Method TextVQA GQA MMMU POPE DocVQA
Base MLLM 49.3 60.5 36.9 85.3 18.1
ViCrop 56.3 60.9 37.2 87.0 22.5
AttWarp 58.1 63.7 40.4 87.5 25.5
AttWarp-Chain 60.3 64.4 41.6 88.2 27.6
Δ vs. strongest baseline +4.0 +3.5 +4.4 +1.2 +5.1

Consistent improvements are also observed on Qwen2.5-VL (+2.1–3.6%).

Ablation Study

Attention distribution improvement validation (TextVQA):

Metric w/o Warping w/ AttWarp
Pointing Game Accuracy 37.4% 42.4% (+5%)
Proportion (attention within bbox) 0.117 0.155 (+3.8%)

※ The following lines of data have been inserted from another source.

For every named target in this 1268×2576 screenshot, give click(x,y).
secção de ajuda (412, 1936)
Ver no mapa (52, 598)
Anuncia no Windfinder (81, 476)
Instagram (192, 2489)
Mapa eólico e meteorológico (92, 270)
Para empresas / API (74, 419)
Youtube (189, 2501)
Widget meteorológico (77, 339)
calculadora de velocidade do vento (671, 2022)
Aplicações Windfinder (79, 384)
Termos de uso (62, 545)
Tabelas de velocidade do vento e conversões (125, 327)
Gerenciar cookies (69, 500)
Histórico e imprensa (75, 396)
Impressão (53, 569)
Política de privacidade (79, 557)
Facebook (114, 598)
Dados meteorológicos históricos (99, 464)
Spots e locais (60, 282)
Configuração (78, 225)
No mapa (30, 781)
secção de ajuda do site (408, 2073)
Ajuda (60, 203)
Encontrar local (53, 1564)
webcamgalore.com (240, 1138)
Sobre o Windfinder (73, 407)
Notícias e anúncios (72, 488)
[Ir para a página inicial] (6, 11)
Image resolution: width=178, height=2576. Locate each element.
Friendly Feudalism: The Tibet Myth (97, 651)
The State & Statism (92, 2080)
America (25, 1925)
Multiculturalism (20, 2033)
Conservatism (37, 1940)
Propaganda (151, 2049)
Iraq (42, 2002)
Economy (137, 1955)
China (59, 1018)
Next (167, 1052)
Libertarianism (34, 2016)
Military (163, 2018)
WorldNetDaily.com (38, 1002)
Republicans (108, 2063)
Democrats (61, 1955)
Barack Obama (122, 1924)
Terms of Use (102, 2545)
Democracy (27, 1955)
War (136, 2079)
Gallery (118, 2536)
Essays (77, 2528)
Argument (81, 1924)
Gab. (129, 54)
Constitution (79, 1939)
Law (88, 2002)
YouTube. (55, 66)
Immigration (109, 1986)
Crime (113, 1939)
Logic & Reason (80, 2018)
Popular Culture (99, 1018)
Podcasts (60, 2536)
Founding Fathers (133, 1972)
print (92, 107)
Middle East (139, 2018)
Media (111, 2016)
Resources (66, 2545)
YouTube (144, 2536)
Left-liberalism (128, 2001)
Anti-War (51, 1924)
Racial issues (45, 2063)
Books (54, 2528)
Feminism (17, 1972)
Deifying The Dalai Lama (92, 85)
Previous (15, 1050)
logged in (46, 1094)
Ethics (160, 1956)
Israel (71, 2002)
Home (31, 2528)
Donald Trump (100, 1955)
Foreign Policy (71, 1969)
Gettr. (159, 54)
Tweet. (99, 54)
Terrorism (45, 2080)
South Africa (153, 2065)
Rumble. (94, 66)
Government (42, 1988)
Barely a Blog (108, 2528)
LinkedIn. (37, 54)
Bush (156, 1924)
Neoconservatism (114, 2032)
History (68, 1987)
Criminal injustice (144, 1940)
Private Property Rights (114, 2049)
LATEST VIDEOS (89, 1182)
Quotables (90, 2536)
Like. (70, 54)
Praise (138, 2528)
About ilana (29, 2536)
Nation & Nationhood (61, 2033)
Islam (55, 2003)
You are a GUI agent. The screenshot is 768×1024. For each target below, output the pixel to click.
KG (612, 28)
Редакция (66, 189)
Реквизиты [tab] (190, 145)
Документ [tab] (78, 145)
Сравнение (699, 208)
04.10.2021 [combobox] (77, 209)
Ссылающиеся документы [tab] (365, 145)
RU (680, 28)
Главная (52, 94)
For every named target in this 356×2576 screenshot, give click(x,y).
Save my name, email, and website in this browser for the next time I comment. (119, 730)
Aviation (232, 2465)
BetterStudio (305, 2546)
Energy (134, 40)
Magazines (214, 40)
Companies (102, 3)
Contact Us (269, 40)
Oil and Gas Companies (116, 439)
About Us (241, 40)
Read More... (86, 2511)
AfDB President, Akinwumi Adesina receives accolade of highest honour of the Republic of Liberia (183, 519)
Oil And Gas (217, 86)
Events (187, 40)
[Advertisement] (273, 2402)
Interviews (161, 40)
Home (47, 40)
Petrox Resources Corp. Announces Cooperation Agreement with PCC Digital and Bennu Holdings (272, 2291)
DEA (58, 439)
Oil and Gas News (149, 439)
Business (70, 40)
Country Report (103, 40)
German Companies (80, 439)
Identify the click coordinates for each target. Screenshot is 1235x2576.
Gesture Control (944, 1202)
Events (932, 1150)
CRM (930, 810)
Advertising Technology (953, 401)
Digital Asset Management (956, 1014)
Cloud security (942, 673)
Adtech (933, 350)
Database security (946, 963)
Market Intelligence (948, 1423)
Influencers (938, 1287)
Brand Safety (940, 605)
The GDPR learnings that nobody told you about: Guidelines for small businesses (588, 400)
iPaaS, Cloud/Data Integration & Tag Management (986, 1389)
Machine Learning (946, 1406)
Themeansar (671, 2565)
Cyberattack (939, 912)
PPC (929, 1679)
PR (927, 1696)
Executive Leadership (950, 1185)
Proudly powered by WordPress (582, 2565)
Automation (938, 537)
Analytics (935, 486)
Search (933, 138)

Distribution shift analysis: AttWarp achieves KID = 31.5 vs. Non-Rectilinear Warp KID = 174.9 (distance from training distribution), demonstrating that rectilinear warping introduces negligible distribution shift.

Key Findings

  • Warping demonstrably concentrates attention on correct regions, improving Pointing Game accuracy by 5%.
  • The rectilinear design is critical — non-rectilinear warping causes severe distribution shift (KID increases from 31.5 to 174.9).
  • AttWarp-Distill requires only 8.7 TFLOPs, close to the Base MLLM's 8.5 TFLOPs and far more efficient than ViCrop's 24.2 TFLOPs.
  • Error analysis indicates that AttWarp primarily reduces errors in fine-grained detail perception and compositional reasoning.

Highlights & Insights

  • Philosophy of "Constructive Distortion": Inspired by human foveal vision, actively warping the input is a principled and effective strategy for improving perception.
  • Plug-and-Play: Requires no model modification; consistently effective across 4 diverse MLLM architectures (LLaVA, Qwen-VL, InternVL, InstructBLIP).
  • Information-Preserving: Unlike cropping or masking, warping retains all pixel information and only redistributes density.
  • CDF Inverse Transform Framework: The mathematical framework converting attention distributions into warp mappings is elegant and concise, requiring only a single CDF forward pass.
  • Positive Feedback in AttWarp-Chain: Iterative reinforcement where warping improves attention and attention improves warping, with KL divergence providing automatic termination.
  • Distribution Preservation Analysis: Rigorous validation that rectilinear warping does not introduce distribution shift (verified via KID/FID/Mahalanobis distance).

Limitations & Future Work

  • Requires two MLLM forward passes (one for attention extraction, one for inference), doubling latency.
  • Warping may suppress peripheral context beneficial for global reasoning, particularly for questions requiring full-scene understanding.
  • Absolute scale information is lost after warping, potentially affecting size-related questions.
  • The number of AttWarp-Chain iterations depends on the KL threshold hyperparameter.
  • Attention quality is a prerequisite — if the initial attention is severely misaligned, warping will be counterproductive.
  • There is no theoretical upper bound on warp magnitude; extreme warping may cause severe compression of non-target regions.
  • Application to video understanding models (temporally consistent warping) remains unexplored.
  • Compared to test-time intervention methods such as FGVP/SoM/ViCrop: AttWarp is the only method that preserves complete image information.
  • Compared to APIPrompting: the latter overlays attention heatmaps, introducing non-original information; AttWarp maintains pure image input.
  • A modern revival of classical methods such as seam carving and saliency-aware warping — whereas traditional approaches rely on optimization (minutes per image), AttWarp operates via a single CDF forward pass.
  • Insight: Input-level intervention (as opposed to intermediate representation manipulation) is an underexplored yet effective strategy for improving perceptual models.
  • Implication for Embodied AI / AR Devices: AttWarp-Distill's single-pass inference is well-suited for low-latency deployment scenarios.

Rating

  • Novelty: ⭐⭐⭐⭐ — Attention-guided warping is a novel idea; the CDF inverse transform framework is elegant, drawing inspiration from foveal vision.
  • Experimental Thoroughness: ⭐⭐⭐⭐⭐ — 5 benchmarks, 4 models, distribution analysis, attention verification, and error analysis; highly comprehensive.
  • Writing Quality: ⭐⭐⭐⭐⭐ — Motivation → method → experiments flow logically; figures are clear and analysis is thorough.
  • Value: ⭐⭐⭐⭐ — High practical value as a plug-and-play approach, though it is fundamentally a test-time trick with limited theoretical depth.